■ WHAT IS BEING ASKED ■
Reproduce all of the data below word for word, leaving out the pictures.

START STORED RECORDS

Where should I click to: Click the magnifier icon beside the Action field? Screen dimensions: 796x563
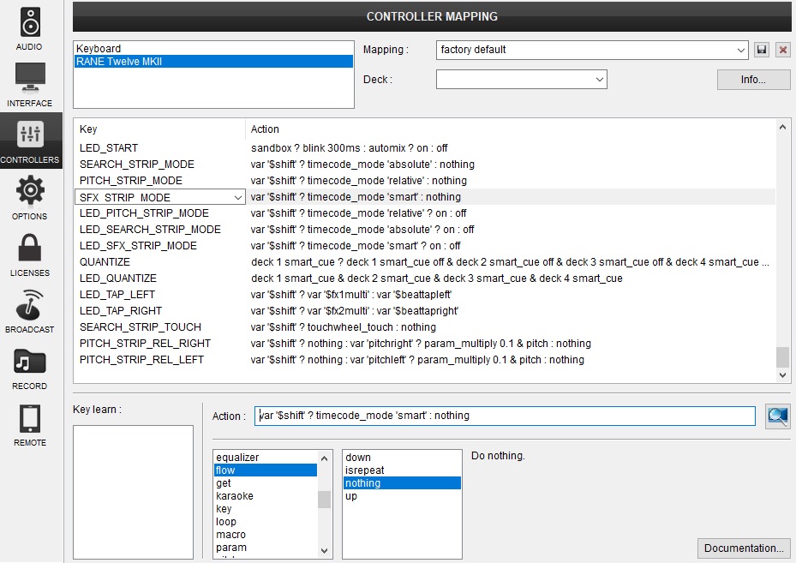pyautogui.click(x=777, y=416)
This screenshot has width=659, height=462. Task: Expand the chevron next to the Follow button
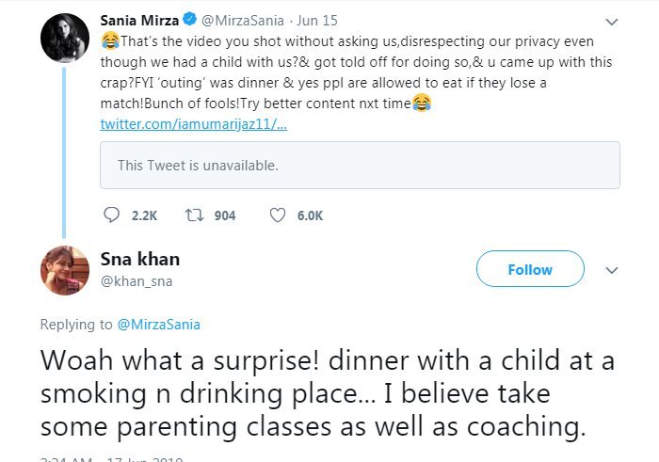click(611, 270)
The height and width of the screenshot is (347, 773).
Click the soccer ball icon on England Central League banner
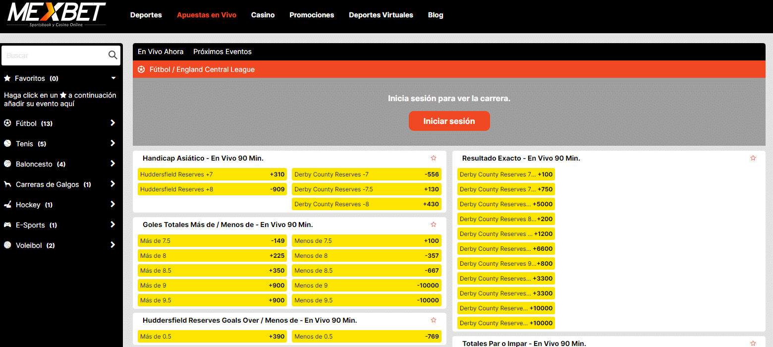click(141, 69)
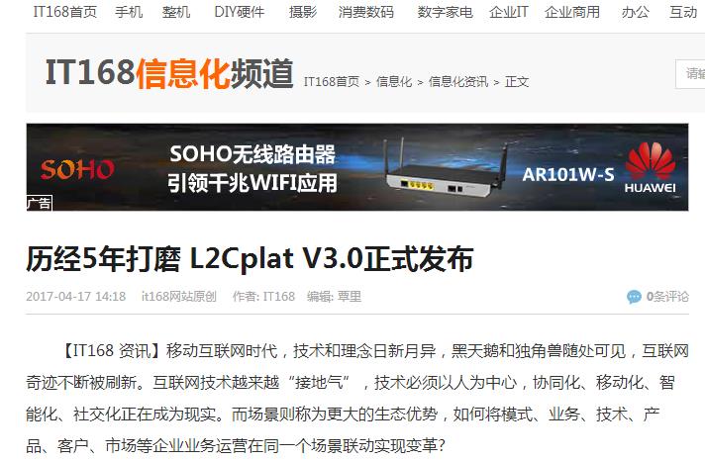The width and height of the screenshot is (705, 461).
Task: Click the IT168信息化频道 logo
Action: tap(169, 73)
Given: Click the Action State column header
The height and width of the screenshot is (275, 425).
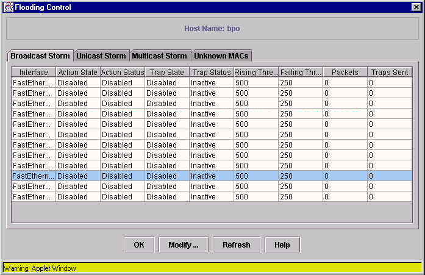Looking at the screenshot, I should tap(77, 72).
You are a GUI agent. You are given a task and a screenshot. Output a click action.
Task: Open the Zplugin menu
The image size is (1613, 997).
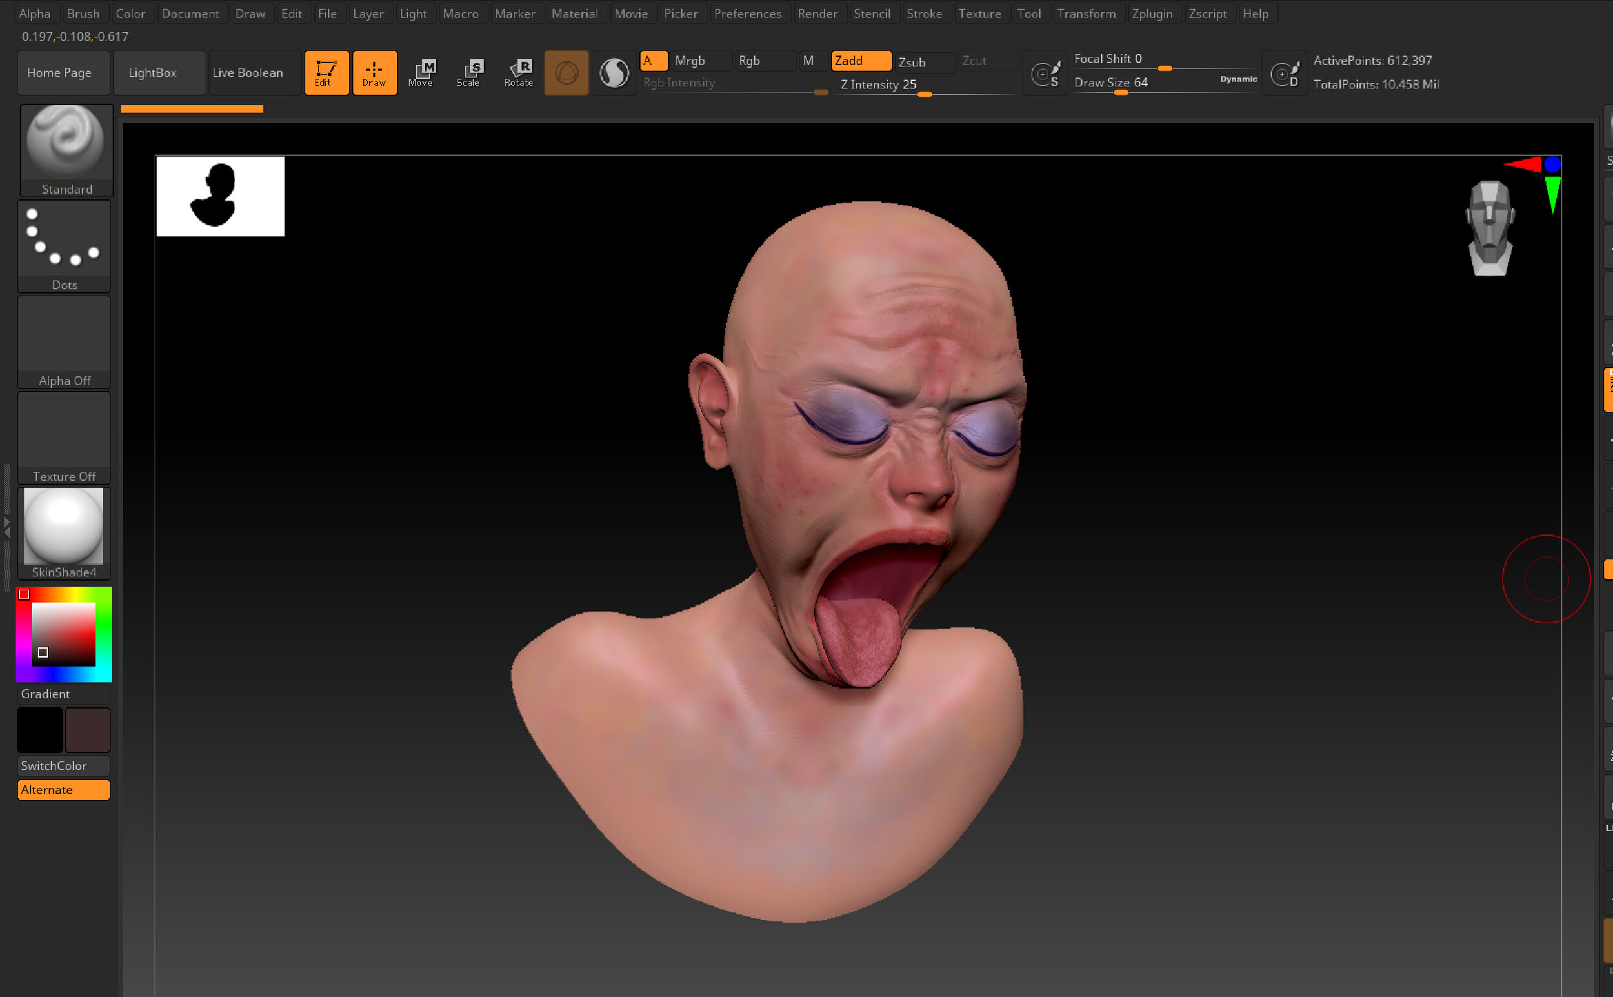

END STORED RECORDS

■ RESPONSE ■
Where should I click to: Click the magnifier icon beside the Action field? Screen dimensions: 796x563
pyautogui.click(x=777, y=416)
This screenshot has width=659, height=462. Task: Expand the chevron next to the Follow button
click(611, 270)
The height and width of the screenshot is (347, 773).
Click the soccer ball icon on England Central League banner
click(141, 69)
The width and height of the screenshot is (705, 461).
Task: Click the IT168信息化频道 logo
Action: tap(169, 73)
Given: Click the Action State column header
The height and width of the screenshot is (275, 425).
Looking at the screenshot, I should tap(77, 72).
You are a GUI agent. You are given a task and a screenshot. Output a click action.
Task: Open the Zplugin menu
The image size is (1613, 997).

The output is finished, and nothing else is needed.